Roughing it, sorta

Last night, way later than either child’s bedtime, we returned home from a camping trip with friends. It was fun, exhausting, thrilling, and exasperating.

Pretty much like parenting, right?

The amazing thing is, my kids are ten and six, and this was the first time I’ve gone camping with them. I have lots of excuses. Bad back (x-ray techs and MRI operators probably use my films as a gag gift for their friends), difficult kids (overcome for at least part of the time by giving in to DVDs in the car), a love of clean beds and well-cooked food.

But my kids love camping, and I wanted to go to places you can’t really get to know without camping in them. I love getting to know a place in depth, rather than the surface-scratching you do from car windows and vista points. I’m the sort of person who hates traveling but loves having traveled. I love getting home and thinking about the place, the experiences I had, and how it affected me.

So away we went. We had pretty much no gear but what my husband had left from his backpacking days, so I borrowed bits of this and that from family and friends. I didn’t have the slightest idea how to put up a tent. I spent untold hours trying to figure out the dinner I would cook (we each took one evening of our three evenings at camp), deciding on something then changing again and again.

There was a lot I wasn’t going to get my head around until I got there. I’m a spectacularly bad packer, having ended up in the high desert without a light long-sleeved shirt, in hotels with pools without my bathing suit, and in San Diego and Florida without a sweater (air conditioning and heavy fog not anticipated). This time I swore I would get it right, and going in the car does give you the advantage of being able to (theoretically) pack everything but the kitchen sink. They said it would be hot, so I packed shorts for the kids (but forgot them for me). They said it would be freezing at night, so I packed coats for us all (they stayed in the car the whole time). We were warned of flash thunderstorms, so my friends assured me that the emergency ponchos we hauled around in our backpacks for three days kept them at bay.
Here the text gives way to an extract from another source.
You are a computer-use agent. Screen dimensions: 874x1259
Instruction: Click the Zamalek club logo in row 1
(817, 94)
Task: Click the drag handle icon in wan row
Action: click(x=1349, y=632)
We ended up having a fabulous time. The kids got unbelievably dirty, and I let them be dirty, though at one point I did find a baby wipe and put each one in a headlock so I wouldn’t have to look at their schmutzy faces. We enjoyed the unfamiliar flora and fauna, especially the cute little mountain chipmunks that would stand up and look at us with great interest. We swam and hiked and climbed. My son cut his ankle. My daughter got eaten alive by mosquitoes (I tell her she is the world’s sweetest 6-year-old, and apparently mosquitoes agree!).

My friend laughed and said that she had discovered my secret, that I’m a clean freak. But when I offered her the bucket stocked with shampoo and conditioner and pointed her toward the faucet I’d found that was a comfortable height off the ground for bending one’s head under it and washing, I noticed she didn’t hesitate! My other friend said she’d just take the bucket to rinse herself off, but didn’t protest when I gave her the shampoo, too.

The things I liked about our trip was the intimacy of being with my kids in a tent. The newness of a lifestyle that we were borrowing for a few days. The longer periods where the adults could actually talk without a kid interrupting, needing something. Kids need less when there’s a lake, interesting bugs, friends, kayaks, dirt between their toes, funny chipmunks, tents to hide in, logs to climb on.

The things I didn’t like were pretty much the stuff of life: never having exactly what I needed when I needed it, wishing I’d bought a different water jug, the many little disasters that are strung throughout a child’s day that we needed to patch over and make right. And yes, there was the dirt, but today we spent much of the day disposing of that, getting our stuff separated from our friend’s, cleaning out the car, rinsing off dusty shoes. Someone once said to me that every time she goes on a vacation with her family, she needs another vacation after it to get over the family vacation. One of my friends is on summer holiday, so she got back to a laid-back life. But the other friend and I were back to work today, shuffling our kids’ needs between what we had to do and what we wanted to do and what we were trying to avoid doing.

It’s a funny thing to do: you throw aside everything that is your life, all the stuff you think you need every day, pack together the necessities (along with the warm jackets you’ll not need at all), and head away to someplace you know little about. You pitch your tent and find yourself with new neighbors, new dirt, an air mattress that leaks, disappearing forks, a smoky fire, and someone tramping by your tent, back and forth, all night long.

I can’t help but wonder what the chipmunks think. I guess they think we’re jealous, and we’re just trying to get a little piece of what they have every day.